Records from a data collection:
========================================================================

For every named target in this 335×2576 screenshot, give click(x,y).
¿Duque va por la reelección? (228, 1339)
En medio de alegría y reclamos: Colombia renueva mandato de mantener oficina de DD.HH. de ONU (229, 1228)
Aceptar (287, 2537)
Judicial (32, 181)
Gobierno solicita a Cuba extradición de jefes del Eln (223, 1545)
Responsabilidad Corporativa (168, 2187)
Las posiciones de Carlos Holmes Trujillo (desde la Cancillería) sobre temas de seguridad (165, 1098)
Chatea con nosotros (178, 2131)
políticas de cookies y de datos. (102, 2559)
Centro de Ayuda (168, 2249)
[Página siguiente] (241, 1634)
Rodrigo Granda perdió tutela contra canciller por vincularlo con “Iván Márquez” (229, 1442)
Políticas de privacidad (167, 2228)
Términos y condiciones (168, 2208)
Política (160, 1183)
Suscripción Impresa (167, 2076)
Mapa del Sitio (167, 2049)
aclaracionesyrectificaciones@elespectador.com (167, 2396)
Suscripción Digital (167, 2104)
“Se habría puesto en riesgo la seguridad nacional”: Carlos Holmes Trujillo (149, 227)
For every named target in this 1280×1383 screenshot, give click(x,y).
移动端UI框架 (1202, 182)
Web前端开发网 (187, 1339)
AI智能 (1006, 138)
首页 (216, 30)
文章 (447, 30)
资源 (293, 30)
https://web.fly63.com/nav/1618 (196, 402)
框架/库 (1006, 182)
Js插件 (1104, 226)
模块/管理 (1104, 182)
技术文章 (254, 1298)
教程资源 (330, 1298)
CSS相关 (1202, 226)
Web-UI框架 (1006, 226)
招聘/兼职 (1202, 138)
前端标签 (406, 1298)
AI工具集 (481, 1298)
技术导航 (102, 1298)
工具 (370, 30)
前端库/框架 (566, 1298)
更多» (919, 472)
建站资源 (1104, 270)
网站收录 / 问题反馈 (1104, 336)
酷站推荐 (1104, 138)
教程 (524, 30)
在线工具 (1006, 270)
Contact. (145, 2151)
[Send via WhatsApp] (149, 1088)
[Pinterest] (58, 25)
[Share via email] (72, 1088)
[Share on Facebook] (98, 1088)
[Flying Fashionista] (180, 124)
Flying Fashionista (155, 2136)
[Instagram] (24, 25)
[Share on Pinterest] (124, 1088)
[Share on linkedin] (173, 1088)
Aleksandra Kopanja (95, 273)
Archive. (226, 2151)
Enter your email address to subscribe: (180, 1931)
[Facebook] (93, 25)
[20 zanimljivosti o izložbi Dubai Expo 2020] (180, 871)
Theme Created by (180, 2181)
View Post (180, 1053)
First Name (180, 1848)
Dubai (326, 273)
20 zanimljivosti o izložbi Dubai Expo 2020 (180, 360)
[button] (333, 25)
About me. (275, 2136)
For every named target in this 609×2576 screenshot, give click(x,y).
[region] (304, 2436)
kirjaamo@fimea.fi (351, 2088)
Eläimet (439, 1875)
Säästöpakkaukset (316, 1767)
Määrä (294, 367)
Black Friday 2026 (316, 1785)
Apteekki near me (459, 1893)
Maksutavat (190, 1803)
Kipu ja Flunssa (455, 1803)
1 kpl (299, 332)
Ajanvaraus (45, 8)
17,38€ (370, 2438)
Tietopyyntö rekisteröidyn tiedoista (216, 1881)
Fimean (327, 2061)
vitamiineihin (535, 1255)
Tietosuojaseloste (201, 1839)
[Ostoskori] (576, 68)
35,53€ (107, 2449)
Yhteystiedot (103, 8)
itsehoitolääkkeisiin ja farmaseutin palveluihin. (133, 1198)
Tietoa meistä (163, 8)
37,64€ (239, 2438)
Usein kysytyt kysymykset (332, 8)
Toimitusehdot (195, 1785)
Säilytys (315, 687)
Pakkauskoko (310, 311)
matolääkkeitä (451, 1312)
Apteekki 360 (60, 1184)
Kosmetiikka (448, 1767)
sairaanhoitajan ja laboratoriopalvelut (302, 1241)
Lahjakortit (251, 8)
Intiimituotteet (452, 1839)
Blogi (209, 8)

========================================================================

• [Task statement]:
From the data above, pick out each line containing "Holmes" and copy it.

• [Output for this exercise]:
Las posiciones de Carlos Holmes Trujillo (desde la Cancillería) sobre temas de seguridad (165, 1098)
“Se habría puesto en riesgo la seguridad nacional”: Carlos Holmes Trujillo (149, 227)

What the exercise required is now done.